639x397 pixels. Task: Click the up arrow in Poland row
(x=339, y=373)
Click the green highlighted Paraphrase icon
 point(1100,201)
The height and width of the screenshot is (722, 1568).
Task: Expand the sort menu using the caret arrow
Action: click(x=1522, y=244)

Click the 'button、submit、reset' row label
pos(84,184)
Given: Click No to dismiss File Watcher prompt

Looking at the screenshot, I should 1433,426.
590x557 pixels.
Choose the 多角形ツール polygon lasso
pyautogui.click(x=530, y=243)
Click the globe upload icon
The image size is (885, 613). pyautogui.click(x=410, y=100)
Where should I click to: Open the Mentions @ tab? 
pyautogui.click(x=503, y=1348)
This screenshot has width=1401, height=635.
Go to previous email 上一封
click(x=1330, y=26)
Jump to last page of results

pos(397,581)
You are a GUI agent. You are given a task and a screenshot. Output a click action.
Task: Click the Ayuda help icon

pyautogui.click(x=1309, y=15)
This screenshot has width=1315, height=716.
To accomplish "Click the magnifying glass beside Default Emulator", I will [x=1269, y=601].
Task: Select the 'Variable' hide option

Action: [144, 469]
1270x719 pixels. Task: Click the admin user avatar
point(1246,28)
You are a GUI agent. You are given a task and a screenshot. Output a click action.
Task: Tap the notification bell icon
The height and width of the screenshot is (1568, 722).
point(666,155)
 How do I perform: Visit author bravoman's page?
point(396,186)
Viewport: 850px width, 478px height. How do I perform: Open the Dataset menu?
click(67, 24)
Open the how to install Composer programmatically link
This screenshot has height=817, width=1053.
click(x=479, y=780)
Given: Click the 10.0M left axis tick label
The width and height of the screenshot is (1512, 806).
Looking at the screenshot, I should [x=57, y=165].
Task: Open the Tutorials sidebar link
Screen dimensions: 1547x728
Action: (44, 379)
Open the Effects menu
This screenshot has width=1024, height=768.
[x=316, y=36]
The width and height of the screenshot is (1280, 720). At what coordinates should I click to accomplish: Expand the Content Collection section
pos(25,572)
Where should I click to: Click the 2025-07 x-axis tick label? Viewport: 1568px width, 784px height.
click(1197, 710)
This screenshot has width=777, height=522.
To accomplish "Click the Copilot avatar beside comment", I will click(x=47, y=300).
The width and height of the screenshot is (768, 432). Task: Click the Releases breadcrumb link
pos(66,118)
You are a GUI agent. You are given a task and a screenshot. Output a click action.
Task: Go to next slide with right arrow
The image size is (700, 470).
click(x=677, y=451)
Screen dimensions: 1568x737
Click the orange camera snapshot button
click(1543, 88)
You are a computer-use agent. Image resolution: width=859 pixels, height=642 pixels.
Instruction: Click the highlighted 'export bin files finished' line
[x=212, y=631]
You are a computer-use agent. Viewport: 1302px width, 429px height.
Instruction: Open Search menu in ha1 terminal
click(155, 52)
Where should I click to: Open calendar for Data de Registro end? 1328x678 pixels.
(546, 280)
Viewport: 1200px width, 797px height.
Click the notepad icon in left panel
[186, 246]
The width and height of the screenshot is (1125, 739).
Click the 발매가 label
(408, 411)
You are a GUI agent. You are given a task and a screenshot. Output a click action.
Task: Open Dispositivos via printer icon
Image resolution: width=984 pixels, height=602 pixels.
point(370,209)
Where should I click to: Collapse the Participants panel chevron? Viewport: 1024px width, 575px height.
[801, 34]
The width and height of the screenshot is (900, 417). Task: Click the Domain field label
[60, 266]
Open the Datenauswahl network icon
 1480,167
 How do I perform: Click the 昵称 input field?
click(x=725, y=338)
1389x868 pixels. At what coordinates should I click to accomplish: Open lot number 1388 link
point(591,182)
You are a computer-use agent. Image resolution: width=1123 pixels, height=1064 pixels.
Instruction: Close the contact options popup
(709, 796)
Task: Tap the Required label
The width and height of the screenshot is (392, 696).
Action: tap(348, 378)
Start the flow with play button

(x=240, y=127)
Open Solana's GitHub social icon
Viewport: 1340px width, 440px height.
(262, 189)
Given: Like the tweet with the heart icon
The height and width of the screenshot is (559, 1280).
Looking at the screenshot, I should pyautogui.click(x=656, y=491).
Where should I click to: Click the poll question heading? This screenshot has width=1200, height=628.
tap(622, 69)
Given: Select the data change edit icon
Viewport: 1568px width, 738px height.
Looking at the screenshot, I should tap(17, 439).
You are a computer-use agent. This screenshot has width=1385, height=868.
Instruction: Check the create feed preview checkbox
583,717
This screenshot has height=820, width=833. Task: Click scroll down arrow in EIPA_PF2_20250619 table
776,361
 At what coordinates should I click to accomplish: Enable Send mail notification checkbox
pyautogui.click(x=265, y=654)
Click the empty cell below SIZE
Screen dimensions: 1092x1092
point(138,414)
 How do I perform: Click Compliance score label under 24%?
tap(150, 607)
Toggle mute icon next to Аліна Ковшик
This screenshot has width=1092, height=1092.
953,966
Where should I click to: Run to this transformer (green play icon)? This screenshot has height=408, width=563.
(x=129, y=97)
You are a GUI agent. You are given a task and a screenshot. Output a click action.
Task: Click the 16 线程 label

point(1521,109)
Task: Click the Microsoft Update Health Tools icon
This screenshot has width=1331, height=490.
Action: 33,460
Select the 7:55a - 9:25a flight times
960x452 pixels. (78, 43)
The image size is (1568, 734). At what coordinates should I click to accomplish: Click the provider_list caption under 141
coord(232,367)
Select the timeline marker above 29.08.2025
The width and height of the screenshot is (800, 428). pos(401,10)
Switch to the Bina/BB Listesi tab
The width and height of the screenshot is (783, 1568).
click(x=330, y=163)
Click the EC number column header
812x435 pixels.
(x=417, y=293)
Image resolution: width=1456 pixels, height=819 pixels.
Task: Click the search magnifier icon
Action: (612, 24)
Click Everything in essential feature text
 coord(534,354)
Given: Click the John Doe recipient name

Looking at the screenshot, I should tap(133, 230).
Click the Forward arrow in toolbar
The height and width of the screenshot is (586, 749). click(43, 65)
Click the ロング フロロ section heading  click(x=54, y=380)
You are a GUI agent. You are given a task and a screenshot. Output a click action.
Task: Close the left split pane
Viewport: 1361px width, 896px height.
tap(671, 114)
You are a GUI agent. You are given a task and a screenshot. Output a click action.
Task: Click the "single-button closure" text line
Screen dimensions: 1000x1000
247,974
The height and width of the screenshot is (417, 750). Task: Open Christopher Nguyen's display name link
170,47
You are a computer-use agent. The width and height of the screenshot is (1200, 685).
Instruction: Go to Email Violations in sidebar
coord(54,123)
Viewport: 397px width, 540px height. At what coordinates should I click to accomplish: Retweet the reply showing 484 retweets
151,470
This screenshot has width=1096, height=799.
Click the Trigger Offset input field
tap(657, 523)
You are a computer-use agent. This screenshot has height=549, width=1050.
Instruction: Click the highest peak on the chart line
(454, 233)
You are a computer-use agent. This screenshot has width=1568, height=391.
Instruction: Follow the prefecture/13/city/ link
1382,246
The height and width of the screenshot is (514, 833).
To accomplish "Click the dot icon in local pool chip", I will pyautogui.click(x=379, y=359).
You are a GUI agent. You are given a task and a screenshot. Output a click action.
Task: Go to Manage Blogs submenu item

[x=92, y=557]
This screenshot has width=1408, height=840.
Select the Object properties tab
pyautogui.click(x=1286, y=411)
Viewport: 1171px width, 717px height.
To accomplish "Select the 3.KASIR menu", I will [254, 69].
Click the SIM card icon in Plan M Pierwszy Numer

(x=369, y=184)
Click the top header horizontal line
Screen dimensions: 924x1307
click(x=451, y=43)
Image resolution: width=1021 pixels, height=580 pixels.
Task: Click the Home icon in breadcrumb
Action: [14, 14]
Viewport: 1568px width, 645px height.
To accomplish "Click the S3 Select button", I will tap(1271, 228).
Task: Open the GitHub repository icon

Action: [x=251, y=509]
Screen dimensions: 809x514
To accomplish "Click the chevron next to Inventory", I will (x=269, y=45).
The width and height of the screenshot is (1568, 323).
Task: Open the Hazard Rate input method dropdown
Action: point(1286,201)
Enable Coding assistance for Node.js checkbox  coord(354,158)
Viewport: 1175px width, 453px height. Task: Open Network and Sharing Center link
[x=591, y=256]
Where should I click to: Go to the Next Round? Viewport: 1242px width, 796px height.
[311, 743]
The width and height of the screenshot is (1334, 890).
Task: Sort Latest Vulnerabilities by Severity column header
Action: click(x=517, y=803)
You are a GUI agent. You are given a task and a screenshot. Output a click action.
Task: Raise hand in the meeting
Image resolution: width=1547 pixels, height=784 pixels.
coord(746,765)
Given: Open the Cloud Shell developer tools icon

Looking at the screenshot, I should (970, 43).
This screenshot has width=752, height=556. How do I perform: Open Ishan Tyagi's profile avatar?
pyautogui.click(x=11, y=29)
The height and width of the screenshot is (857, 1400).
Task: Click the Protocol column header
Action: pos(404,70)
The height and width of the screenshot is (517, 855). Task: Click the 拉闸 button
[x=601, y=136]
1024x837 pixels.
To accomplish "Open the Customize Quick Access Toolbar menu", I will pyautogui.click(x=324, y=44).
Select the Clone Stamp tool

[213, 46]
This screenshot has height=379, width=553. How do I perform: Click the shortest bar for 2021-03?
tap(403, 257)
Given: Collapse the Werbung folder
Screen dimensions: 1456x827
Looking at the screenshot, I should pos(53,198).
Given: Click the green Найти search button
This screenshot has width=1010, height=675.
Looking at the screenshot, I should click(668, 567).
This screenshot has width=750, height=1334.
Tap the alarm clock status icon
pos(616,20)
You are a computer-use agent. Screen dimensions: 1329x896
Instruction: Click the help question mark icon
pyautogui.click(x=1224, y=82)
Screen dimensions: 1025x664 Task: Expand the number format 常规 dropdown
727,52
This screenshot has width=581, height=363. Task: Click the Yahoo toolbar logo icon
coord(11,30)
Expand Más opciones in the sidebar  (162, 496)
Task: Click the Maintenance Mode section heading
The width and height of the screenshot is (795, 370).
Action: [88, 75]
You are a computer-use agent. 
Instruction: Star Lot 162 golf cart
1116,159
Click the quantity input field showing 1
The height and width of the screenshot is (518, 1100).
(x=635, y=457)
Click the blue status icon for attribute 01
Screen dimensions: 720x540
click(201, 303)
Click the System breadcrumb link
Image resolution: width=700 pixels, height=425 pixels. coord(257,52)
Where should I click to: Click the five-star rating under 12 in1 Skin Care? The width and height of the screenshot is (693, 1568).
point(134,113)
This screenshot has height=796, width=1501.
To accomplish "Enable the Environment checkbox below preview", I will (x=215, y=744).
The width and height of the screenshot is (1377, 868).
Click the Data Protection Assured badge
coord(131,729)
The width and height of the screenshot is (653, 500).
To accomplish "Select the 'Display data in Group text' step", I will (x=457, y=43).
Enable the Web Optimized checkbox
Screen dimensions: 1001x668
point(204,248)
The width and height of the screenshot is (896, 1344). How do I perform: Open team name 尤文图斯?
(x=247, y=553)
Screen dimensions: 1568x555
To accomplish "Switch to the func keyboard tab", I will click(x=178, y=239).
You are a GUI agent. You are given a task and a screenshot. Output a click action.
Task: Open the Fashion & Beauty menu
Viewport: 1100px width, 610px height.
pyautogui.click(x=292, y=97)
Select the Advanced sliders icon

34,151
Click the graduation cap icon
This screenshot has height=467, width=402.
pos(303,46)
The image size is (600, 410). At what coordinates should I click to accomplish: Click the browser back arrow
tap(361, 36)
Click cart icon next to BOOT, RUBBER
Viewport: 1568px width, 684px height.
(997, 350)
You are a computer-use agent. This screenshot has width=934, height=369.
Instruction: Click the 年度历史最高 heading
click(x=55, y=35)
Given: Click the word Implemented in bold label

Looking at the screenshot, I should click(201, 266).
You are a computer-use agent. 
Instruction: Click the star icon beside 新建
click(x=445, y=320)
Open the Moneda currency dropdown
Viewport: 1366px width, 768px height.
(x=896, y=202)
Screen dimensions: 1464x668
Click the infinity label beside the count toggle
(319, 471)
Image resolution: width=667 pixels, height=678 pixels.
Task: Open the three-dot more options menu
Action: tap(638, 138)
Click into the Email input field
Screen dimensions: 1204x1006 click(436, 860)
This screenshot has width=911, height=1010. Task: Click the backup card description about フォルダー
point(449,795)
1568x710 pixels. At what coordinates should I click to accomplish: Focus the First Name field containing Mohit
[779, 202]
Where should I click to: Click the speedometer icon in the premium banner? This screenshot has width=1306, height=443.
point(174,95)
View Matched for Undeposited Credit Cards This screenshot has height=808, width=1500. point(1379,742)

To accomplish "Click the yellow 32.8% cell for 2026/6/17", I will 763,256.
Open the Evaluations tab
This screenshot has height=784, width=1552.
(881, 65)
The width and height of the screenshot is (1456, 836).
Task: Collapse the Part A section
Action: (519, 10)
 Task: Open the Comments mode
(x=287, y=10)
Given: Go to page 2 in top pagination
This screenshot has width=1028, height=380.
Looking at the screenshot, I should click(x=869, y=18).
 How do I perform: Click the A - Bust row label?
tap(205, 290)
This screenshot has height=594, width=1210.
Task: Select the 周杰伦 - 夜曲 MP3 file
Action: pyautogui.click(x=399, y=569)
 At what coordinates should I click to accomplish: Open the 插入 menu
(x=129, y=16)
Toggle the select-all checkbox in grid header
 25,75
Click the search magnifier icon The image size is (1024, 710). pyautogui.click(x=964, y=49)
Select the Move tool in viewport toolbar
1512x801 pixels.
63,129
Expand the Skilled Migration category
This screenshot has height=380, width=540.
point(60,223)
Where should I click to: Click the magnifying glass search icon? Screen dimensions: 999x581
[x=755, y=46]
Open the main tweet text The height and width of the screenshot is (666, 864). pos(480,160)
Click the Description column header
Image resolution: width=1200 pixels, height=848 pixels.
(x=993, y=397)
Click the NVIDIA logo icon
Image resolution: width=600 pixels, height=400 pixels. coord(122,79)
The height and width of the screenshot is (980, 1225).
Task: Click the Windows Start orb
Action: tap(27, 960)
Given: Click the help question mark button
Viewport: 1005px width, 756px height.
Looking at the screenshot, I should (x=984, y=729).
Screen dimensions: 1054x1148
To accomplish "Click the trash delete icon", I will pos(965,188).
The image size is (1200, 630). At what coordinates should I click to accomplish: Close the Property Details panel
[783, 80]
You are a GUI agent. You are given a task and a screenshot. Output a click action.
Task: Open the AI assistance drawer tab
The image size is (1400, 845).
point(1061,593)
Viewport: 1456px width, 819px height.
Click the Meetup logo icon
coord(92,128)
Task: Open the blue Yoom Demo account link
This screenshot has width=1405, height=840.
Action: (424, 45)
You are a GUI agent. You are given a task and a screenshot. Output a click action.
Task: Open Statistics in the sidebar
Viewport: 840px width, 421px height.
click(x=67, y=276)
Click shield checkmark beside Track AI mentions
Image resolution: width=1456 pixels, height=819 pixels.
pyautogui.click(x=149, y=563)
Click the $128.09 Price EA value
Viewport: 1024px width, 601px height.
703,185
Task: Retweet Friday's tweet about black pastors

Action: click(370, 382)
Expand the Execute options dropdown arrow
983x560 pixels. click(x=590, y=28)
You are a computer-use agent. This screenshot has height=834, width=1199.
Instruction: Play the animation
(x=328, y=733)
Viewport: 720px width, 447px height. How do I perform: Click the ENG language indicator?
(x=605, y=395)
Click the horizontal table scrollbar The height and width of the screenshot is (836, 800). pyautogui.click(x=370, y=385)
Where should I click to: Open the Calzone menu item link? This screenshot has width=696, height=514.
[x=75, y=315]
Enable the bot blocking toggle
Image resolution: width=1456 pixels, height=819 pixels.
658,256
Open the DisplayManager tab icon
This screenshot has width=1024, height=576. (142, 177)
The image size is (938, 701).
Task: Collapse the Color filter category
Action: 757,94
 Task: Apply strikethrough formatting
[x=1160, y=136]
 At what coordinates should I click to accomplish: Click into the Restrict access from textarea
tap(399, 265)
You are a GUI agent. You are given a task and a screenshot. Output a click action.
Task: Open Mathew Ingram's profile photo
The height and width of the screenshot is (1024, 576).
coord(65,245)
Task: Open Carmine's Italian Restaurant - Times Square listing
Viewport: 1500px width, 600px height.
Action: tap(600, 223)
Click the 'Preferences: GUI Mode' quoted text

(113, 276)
· · · ·
Directions for this task:
Starting at the line that contains "Click the NVIDIA logo icon" and ending with the line that contains "(x=605, y=395)", rewrite those entries with "Viewport" changed to "Display area" and nothing else altered.

Exercise response:
Click the NVIDIA logo icon
Image resolution: width=600 pixels, height=400 pixels. coord(122,79)
The height and width of the screenshot is (980, 1225).
Task: Click the Windows Start orb
Action: tap(27, 960)
Given: Click the help question mark button
Display area: 1005px width, 756px height.
Looking at the screenshot, I should (x=984, y=729).
Screen dimensions: 1054x1148
To accomplish "Click the trash delete icon", I will pos(965,188).
The image size is (1200, 630). At what coordinates should I click to accomplish: Close the Property Details panel
[783, 80]
You are a GUI agent. You are given a task and a screenshot. Output a click action.
Task: Open the AI assistance drawer tab
The image size is (1400, 845).
point(1061,593)
Display area: 1456px width, 819px height.
Click the Meetup logo icon
coord(92,128)
Task: Open the blue Yoom Demo account link
This screenshot has width=1405, height=840.
Action: (424, 45)
You are a GUI agent. You are given a task and a screenshot. Output a click action.
Task: Open Statistics in the sidebar
Display area: 840px width, 421px height.
click(x=67, y=276)
Click shield checkmark beside Track AI mentions
Image resolution: width=1456 pixels, height=819 pixels.
pyautogui.click(x=149, y=563)
Click the $128.09 Price EA value
Display area: 1024px width, 601px height.
703,185
Task: Retweet Friday's tweet about black pastors

Action: click(370, 382)
Expand the Execute options dropdown arrow
983x560 pixels. click(x=590, y=28)
You are a computer-use agent. This screenshot has height=834, width=1199.
Instruction: Play the animation
(x=328, y=733)
Display area: 720px width, 447px height. How do I perform: Click the ENG language indicator?
(x=605, y=395)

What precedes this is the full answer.